- JRTM emphasizes that all of its editors act politely, fairly but firmly at all times.
- The Editors of JRTM are always willing to publish corrections, clarifications, retractions and apologies when needed. JRTM follows COPE guidance on retractions of manuscripts.
- The editor of JRTM actively seeks the views of authors, readers, reviewers and editorial board members about ways of improving their journal’s processes.
- The editors of JRTM also assesses the effects of the journal policies on author and reviewer behavior and revising policies, as required, to encourage responsible behavior and discourage misconduct.
- The editor also tries to ensure that all published reports and reviews of research have been reviewed by suitably qualified reviewers (including statistical review where appropriate). They also ensure that non-peer-reviewed sections of their journal are clearly identified.
- Editor of JRTM adopts processes that encourage accuracy, completeness and clarity of research reporting including technical editing and the use of appropriate guidelines and checklists.
- Editor’s decisions to accept or reject a paper for publication is based only on the paper’s importance, originality, and clarity, and the study’s relevance to the remit of the journal.
- Editors shall provide guidance to reviewers on everything that is expected of them. This guidance will be regularly updated as per the COPE Code of Conduct and Best Practice Guidelines.

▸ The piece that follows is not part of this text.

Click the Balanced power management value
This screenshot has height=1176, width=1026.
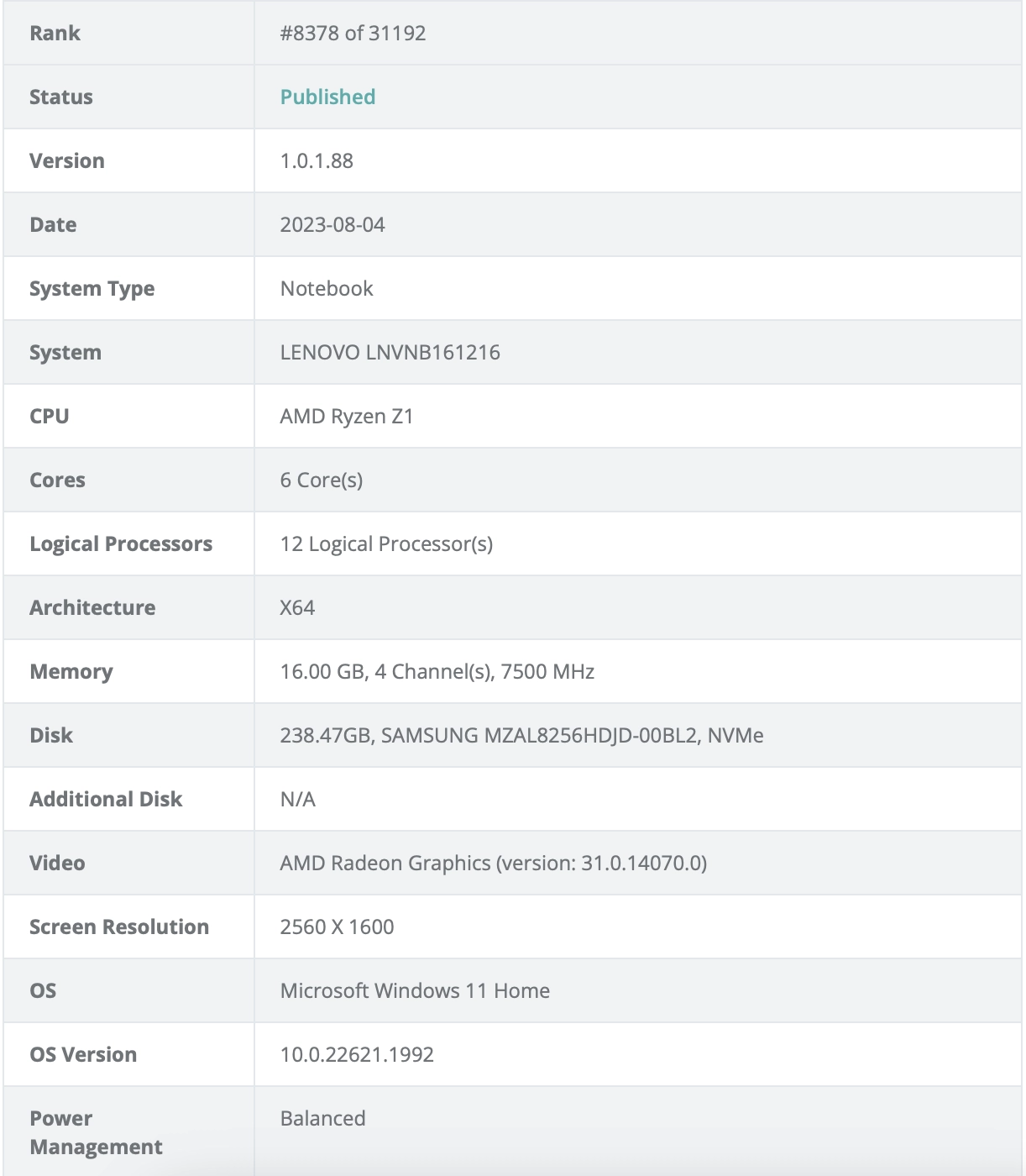pyautogui.click(x=322, y=1119)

- Editors of JRTM are not denied the ability to publish in their own journal, but it should be done without exploiting their position. The journal shall develop a procedure for handling submissions from the editor or members of the editorial board that ensures that peer review is handled independently of the author/editor.
- A description of peer review processes has been published in about us page.
- Guidance to authors on everything that is expected of them is done in Author guidelines page.
For Peer Reviewers:
Peer review in all its form plays an important role in ensuring the integrity of the scholarly record. The process depends to a large extent on trust, and requires that everyone involved behaves responsibly and ethically. Peer reviewers play a central and critical part in the peer-review process. The COPE Ethical Guidelines for Peer Reviewers set out the basic principles and standards to which all peer reviewers should adhere during the peer-review process. It is hoped they will provide helpful guidance to researchers, be a reference for journals and editors in guiding their reviewers, and act as an educational resource for institutions in training their students and researchers.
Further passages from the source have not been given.